● **WHAT TO PRODUCE**:
Restate all of the data below word for word.

- Opening Delimiter -

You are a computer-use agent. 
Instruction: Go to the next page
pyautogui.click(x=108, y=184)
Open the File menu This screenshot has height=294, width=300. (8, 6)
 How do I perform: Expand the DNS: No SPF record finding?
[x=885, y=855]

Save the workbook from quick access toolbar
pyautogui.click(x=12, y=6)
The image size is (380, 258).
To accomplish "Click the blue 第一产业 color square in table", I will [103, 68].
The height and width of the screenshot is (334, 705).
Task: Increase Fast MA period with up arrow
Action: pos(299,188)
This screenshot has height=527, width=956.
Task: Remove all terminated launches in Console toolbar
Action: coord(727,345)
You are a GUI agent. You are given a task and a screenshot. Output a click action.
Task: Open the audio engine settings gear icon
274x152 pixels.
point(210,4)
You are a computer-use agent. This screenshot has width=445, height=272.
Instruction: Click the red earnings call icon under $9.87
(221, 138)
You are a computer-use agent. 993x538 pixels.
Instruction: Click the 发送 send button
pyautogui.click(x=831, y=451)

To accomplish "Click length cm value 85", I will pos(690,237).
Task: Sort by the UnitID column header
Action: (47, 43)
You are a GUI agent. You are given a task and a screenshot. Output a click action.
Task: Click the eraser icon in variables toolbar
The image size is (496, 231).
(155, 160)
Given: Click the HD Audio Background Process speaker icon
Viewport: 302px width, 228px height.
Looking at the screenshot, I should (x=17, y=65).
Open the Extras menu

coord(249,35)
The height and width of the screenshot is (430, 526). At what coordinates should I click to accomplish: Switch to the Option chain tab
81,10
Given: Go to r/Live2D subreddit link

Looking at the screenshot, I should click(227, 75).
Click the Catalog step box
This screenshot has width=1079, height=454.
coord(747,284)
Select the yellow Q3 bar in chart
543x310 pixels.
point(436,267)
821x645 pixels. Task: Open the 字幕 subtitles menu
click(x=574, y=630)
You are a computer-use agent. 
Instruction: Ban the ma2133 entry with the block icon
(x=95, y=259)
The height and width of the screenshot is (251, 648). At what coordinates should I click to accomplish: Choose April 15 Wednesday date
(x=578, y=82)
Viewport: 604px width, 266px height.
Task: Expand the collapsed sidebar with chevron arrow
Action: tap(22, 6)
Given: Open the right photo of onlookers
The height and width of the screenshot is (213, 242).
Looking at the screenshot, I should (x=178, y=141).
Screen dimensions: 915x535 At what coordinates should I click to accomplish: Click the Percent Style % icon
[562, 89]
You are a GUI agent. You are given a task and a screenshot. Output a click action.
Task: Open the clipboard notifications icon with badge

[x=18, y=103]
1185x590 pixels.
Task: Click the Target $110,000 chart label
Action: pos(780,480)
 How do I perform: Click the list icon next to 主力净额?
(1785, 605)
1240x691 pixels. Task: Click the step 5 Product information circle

- Closing Delimiter -

● **RESPONSE AREA**:
You are a computer-use agent. 
Instruction: Go to the next page
pyautogui.click(x=108, y=184)
Open the File menu This screenshot has height=294, width=300. (8, 6)
 How do I perform: Expand the DNS: No SPF record finding?
[x=885, y=855]

Save the workbook from quick access toolbar
pyautogui.click(x=12, y=6)
The image size is (380, 258).
To accomplish "Click the blue 第一产业 color square in table", I will [103, 68].
The height and width of the screenshot is (334, 705).
Task: Increase Fast MA period with up arrow
Action: pos(299,188)
This screenshot has height=527, width=956.
Task: Remove all terminated launches in Console toolbar
Action: coord(727,345)
You are a GUI agent. You are given a task and a screenshot. Output a click action.
Task: Open the audio engine settings gear icon
274x152 pixels.
point(210,4)
You are a computer-use agent. This screenshot has width=445, height=272.
Instruction: Click the red earnings call icon under $9.87
(221, 138)
You are a computer-use agent. 993x538 pixels.
Instruction: Click the 发送 send button
pyautogui.click(x=831, y=451)

To accomplish "Click length cm value 85", I will pos(690,237).
Task: Sort by the UnitID column header
Action: (47, 43)
You are a GUI agent. You are given a task and a screenshot. Output a click action.
Task: Click the eraser icon in variables toolbar
The image size is (496, 231).
(155, 160)
Given: Click the HD Audio Background Process speaker icon
Viewport: 302px width, 228px height.
Looking at the screenshot, I should (x=17, y=65).
Open the Extras menu

coord(249,35)
The height and width of the screenshot is (430, 526). At what coordinates should I click to accomplish: Switch to the Option chain tab
81,10
Given: Go to r/Live2D subreddit link

Looking at the screenshot, I should click(227, 75).
Click the Catalog step box
This screenshot has width=1079, height=454.
coord(747,284)
Select the yellow Q3 bar in chart
543x310 pixels.
point(436,267)
821x645 pixels. Task: Open the 字幕 subtitles menu
click(x=574, y=630)
You are a computer-use agent. 
Instruction: Ban the ma2133 entry with the block icon
(x=95, y=259)
The height and width of the screenshot is (251, 648). At what coordinates should I click to accomplish: Choose April 15 Wednesday date
(x=578, y=82)
Viewport: 604px width, 266px height.
Task: Expand the collapsed sidebar with chevron arrow
Action: tap(22, 6)
Given: Open the right photo of onlookers
The height and width of the screenshot is (213, 242).
Looking at the screenshot, I should (x=178, y=141).
Screen dimensions: 915x535 At what coordinates should I click to accomplish: Click the Percent Style % icon
[562, 89]
You are a GUI agent. You are given a task and a screenshot. Output a click action.
Task: Open the clipboard notifications icon with badge

[x=18, y=103]
1185x590 pixels.
Task: Click the Target $110,000 chart label
Action: pos(780,480)
 How do I perform: Click the list icon next to 主力净额?
(1785, 605)
1240x691 pixels. Task: Click the step 5 Product information circle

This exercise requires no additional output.